MATERIAL SUPPLIED ▸
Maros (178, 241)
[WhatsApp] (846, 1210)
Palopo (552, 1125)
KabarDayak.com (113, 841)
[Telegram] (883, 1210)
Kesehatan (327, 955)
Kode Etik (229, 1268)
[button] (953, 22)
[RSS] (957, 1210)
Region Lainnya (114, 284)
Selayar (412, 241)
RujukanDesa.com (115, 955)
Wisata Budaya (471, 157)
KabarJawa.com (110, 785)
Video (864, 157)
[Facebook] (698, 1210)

TASK STATEMENT ▸
Could you set down exactly the lines above, from the one containing "Kesehatan (327, 955)" through the last, including both and nothing else?

RESULT FOR THIS EXERCISE ▸
Kesehatan (327, 955)
Kode Etik (229, 1268)
[button] (953, 22)
[RSS] (957, 1210)
Region Lainnya (114, 284)
Selayar (412, 241)
RujukanDesa.com (115, 955)
Wisata Budaya (471, 157)
KabarJawa.com (110, 785)
Video (864, 157)
[Facebook] (698, 1210)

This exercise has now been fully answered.